Segment Start: DOCUMENT PASSAGE

Required Statutory Capital

      By law, regulation and government policy, our HMO subsidiaries, which we refer to as our regulated subsidiaries, are required to maintain minimum levels of statutory net worth. The minimum statutory net worth requirements differ by state and are generally based on a percentage of annualized premium revenue, a percentage of annualized healthcare costs or risk-based capital, or RBC, requirements. The RBC requirements are based on guidelines established by the National Association of Insurance Commissioners, or NAIC, and are administered by the states. Currently, our Illinois, Indiana, Connecticut and Louisiana operations are subject to RBC requirements. If adopted, the RBC requirements may be modified as each state legislature deems appropriate for that state. The RBC formula, based on asset risk, underwriting risk, credit risk, business risk and other factors, generates the authorized control level, or ACL, which represents the amount of net worth believed to be required to support the regulated entity’s business. For states in which the RBC requirements have been adopted, the regulated entity typically must maintain a minimum of the greater of the required ACL or the minimum statutory net worth requirement calculated pursuant to pre-RBC guidelines. In addition to the foregoing requirements, our regulated subsidiaries are subject to restrictions on their ability to make dividend payments, loans and other transfers of cash.

Segment End: DOCUMENT PASSAGE
Segment Start: INFORMATION

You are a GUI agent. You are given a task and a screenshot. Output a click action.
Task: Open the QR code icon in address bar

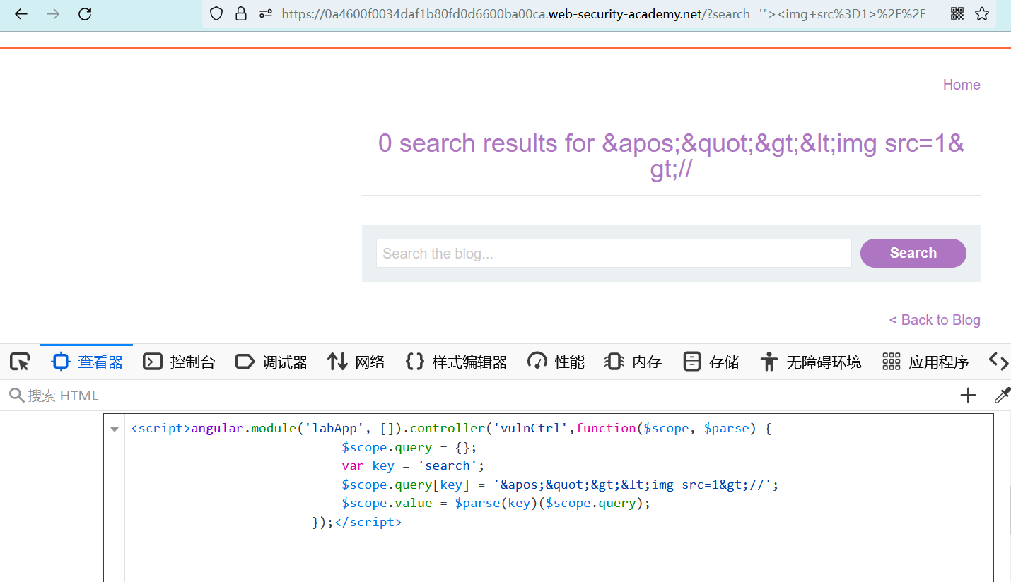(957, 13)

Segment End: INFORMATION
Segment Start: INFORMATION

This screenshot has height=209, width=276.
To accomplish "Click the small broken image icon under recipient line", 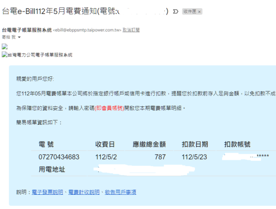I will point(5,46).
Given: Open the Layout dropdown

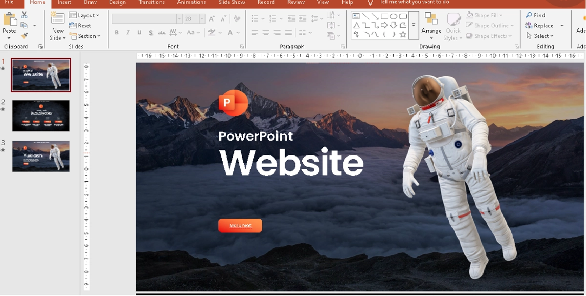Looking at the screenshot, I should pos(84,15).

Segment End: INFORMATION

## PROBLEM
According to the passage on required statutory capital, which operations are currently subject to RBC requirements? The rows have nothing to do with this.

## RESULT FOR THIS TASK
The Illinois, Indiana, Connecticut and Louisiana operations.